Heading into 2004 season the Yankees were on the mountain top. They had won a string of championships, looked unbeatable and were snatching up every available star imaginable. Randy Johnson, Jason Giambi, Kevin Brown, David Wells, Alex Rodriguez. Hell, they made a ARod a third baseman just because they could (and because Boone, of all people, got injured and the union rejected a proposed trade that would send ARod to Boston.) The Red Sox were the underdogs, the Yankees were the champs and it looked like it would play out that way for the foreseeable future, as it had for nearly a hundred years.

Then 2004 happened and even though the Yankees won the World Series in 2009, the tables had turned. The Red Sox were now pressing all the right buttons, while the Yankees were taking big swings and even bigger misses. For a Sox fan it was fun, but for things to feel normal again, it couldn’t continue. At some point, the ship would have to be righted and the universe would have to snap back, bringing things back to the natural order of things: the Yankees as the hunted, the Sox as the hunters. Until that happened, the Red Sox wouldn’t feel like the Red Sox. Instead they’d feel like some sort of bizarre, fun house version of the Red Sox. It’d be good times for sure, but it would come at a cost.

The World Series wins in 2004 and 2013 were so special because they were unexpected and so improbable. There was magic involved. They felt like Red Sox wins. Now let’s say that you were to go back a few weeks and when you got there, I told you the Red Sox were going on to win the World Series. How would that feel? Well, it wouldn’t feel unexpected and improbable, that’s for damn sure. You’re reaction would most likely be something along the lines of well yeah, that makes sense. Red Sox wins shouldn’t make sense. They should make the opposite of sense. They shouldn’t make any sense at all! Heavy expectations created by the team, the media and the fans have erased the glorious aura of improbability the Red Sox once had and until that returns, things wouldn’t feel normal for the Sox and their fans.

With the moves New York has made and how those moves have positioned the Yankees as the team to beat in the AL East, traces of the improbability have returned. The Red Sox aren’t the favorites anymore, they aren’t expected to win it all. Doubt has sped past expectations on the Mass Pike and oddly enough, this is a good thing.

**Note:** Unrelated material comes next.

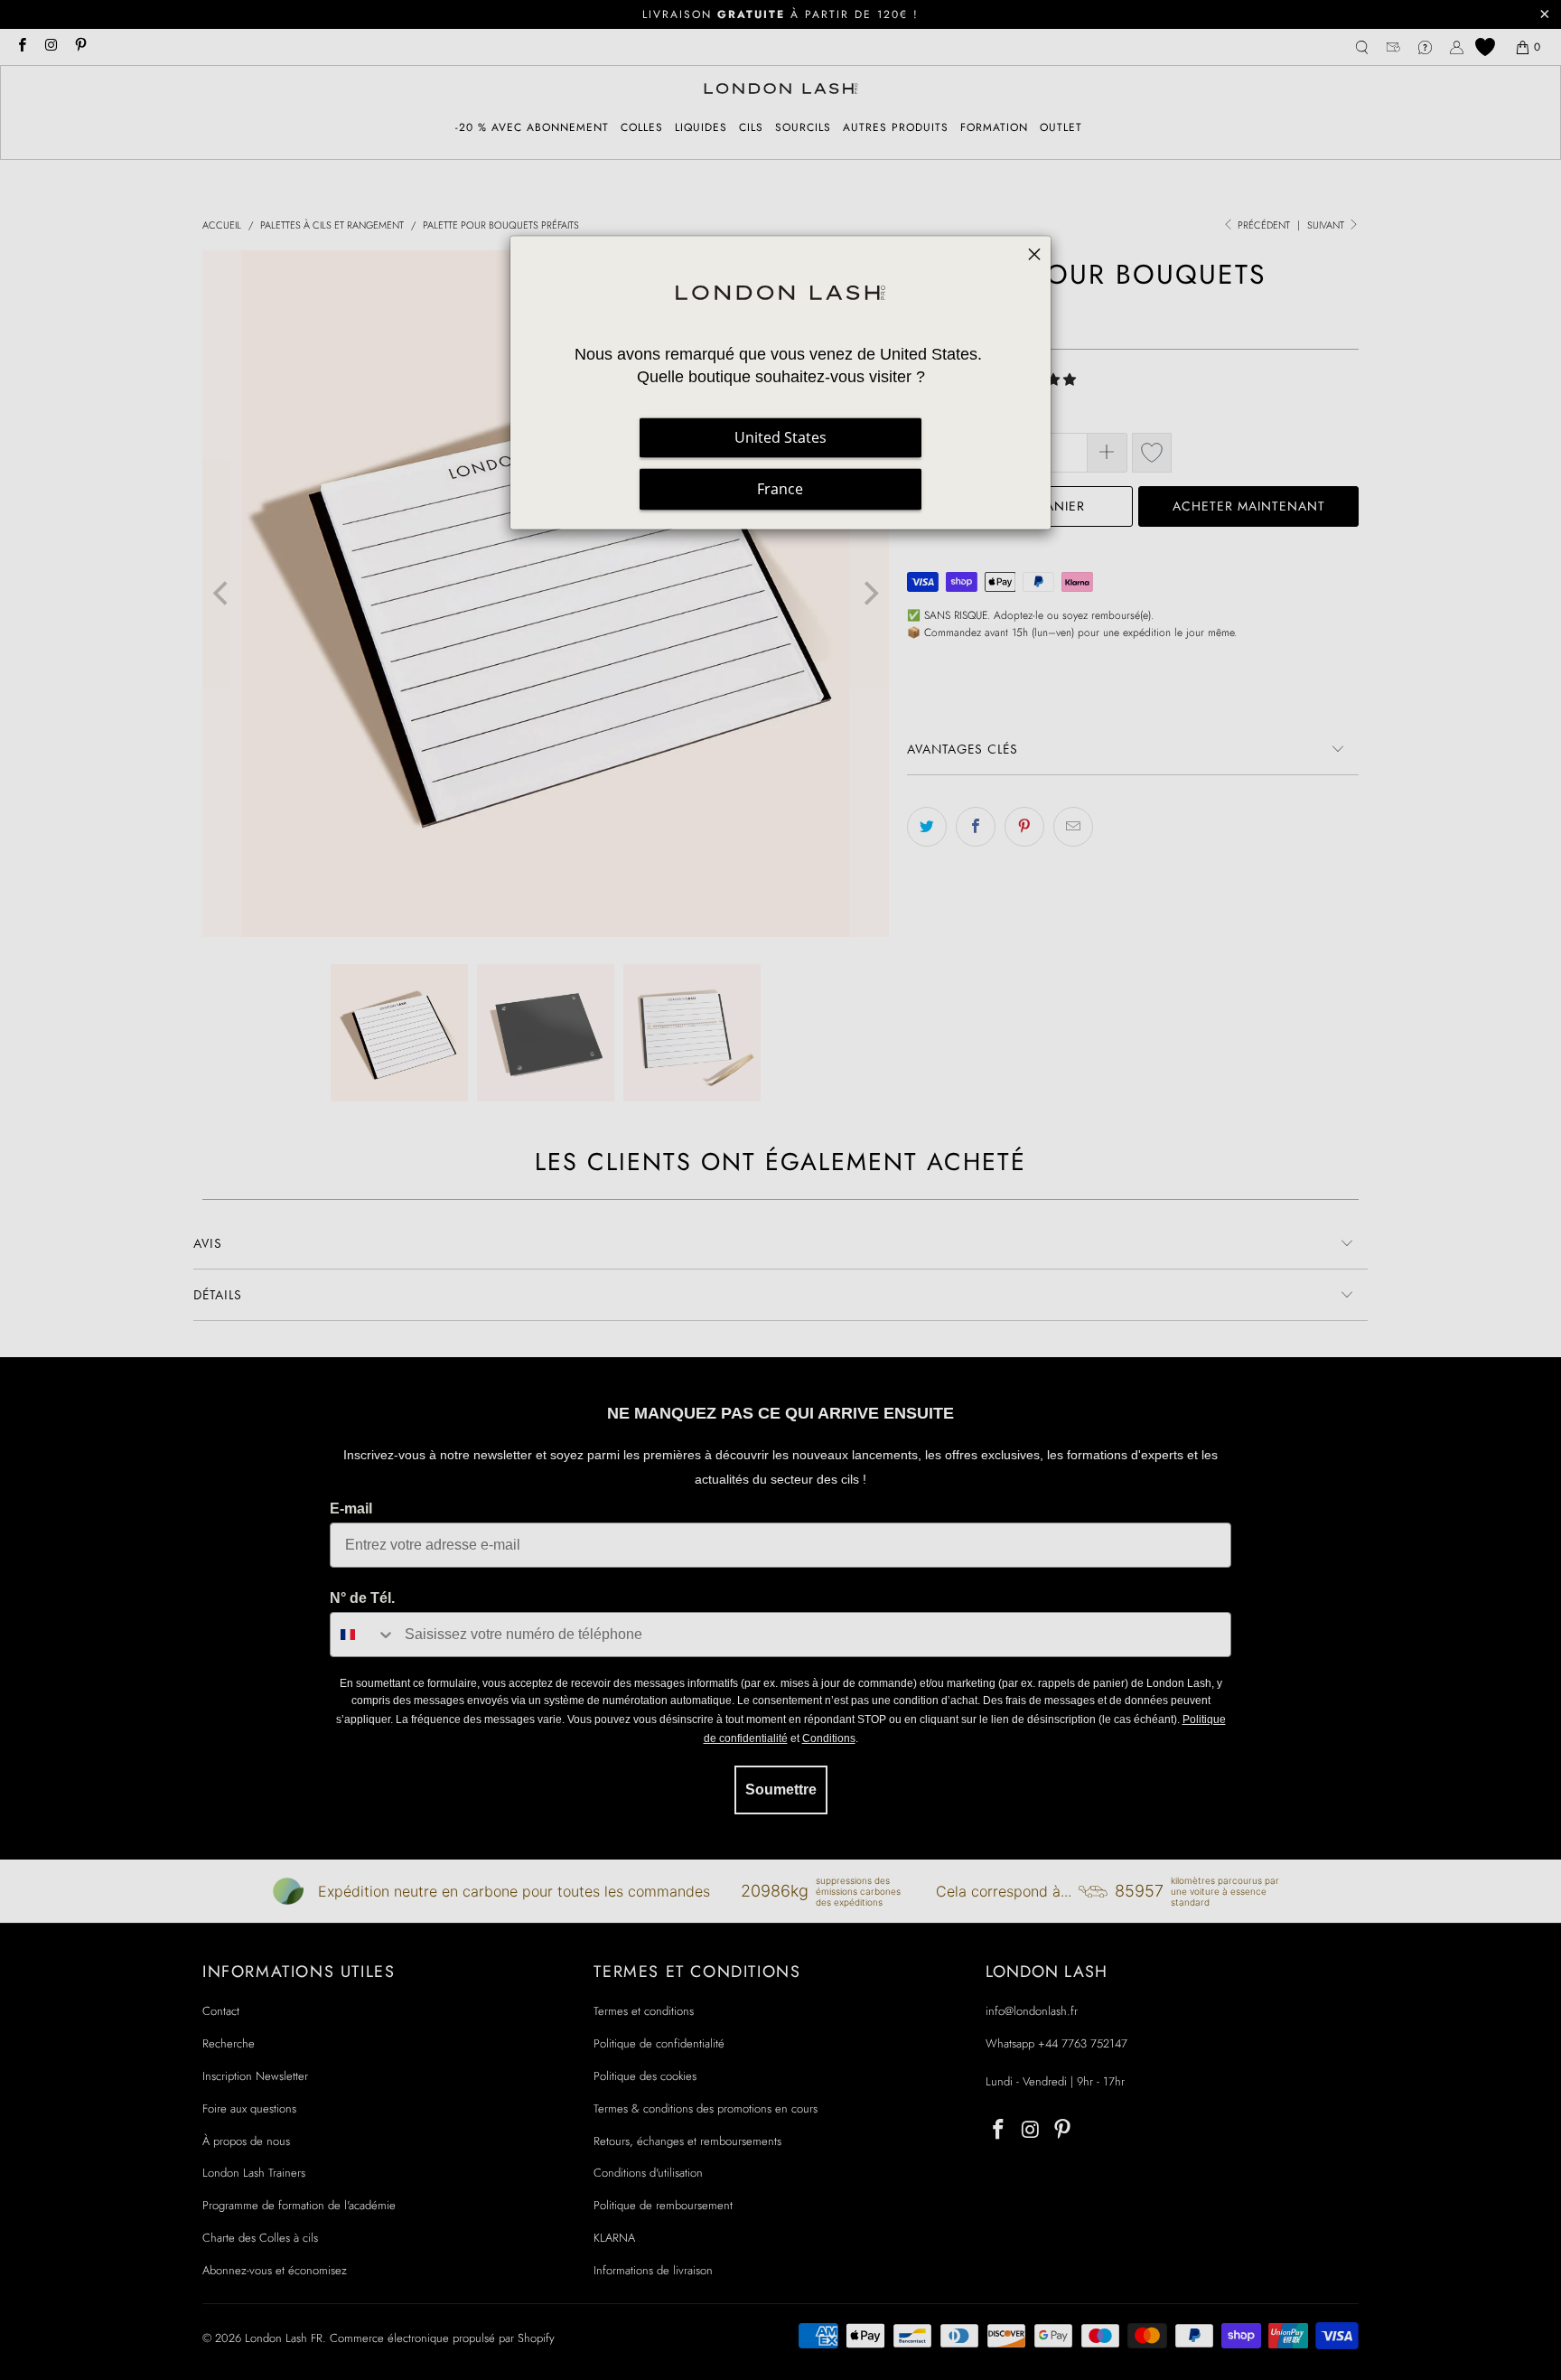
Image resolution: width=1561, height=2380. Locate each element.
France (780, 490)
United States (780, 438)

The Red Sox and their beards were improbable champs in 2013

The past decade and change has been a series of ups and downs for Red Sox fans, with the ups being three World Series championships. Those ups have made the downs easier to swallow, which runs counter to how they should feel. Prior to 2004, Red Sox loses truly hurt. Good God they were painful. They caused you to lose sleep, probably drink more than you should, wonder if maybe you should quit sports and start following something benign like…well, whatever it is people who don’t follow sports follow. Red Sox loses stuck with you for a few days; the big ones stuck around for weeks. The only cure was the next season, as perilous and frightening as that may seem. The only thing Red Sox fans had back then was hope. Well, that and a salty disposition that grew even saltier with each disappointing end to a season.

I think the Sox and their fans need to bring some of that saltiness back, some of that true born New England vitriol. As long as the Red Sox were front-runners, a team expected to be better than the rest, that disposition would be absent and in turn, victories just not as sweet. The victories wouldn’t last; they’d fade quickly into the rear-view and into the kicked up dirt and dust of another Patriots’ season.

That’s changed now thanks to the Yankees and their recent additions.

The Yankees are fielding an All Star team again, as they should, whereas the Red Sox are fielding a team of up-starts and scrappy sons of bitches. The narrative of the 2017 season has changed, the preseason predictions thrown out the window. Now, if Boston was somehow able to get past the Yankees and even make it to the World Series, it’d feel significantly better and more satisfying than it would have just a week or so ago. Everything is just as it should be in Boston, everything makes sense and everything will be okay.

Or least that’s what I’m telling myself.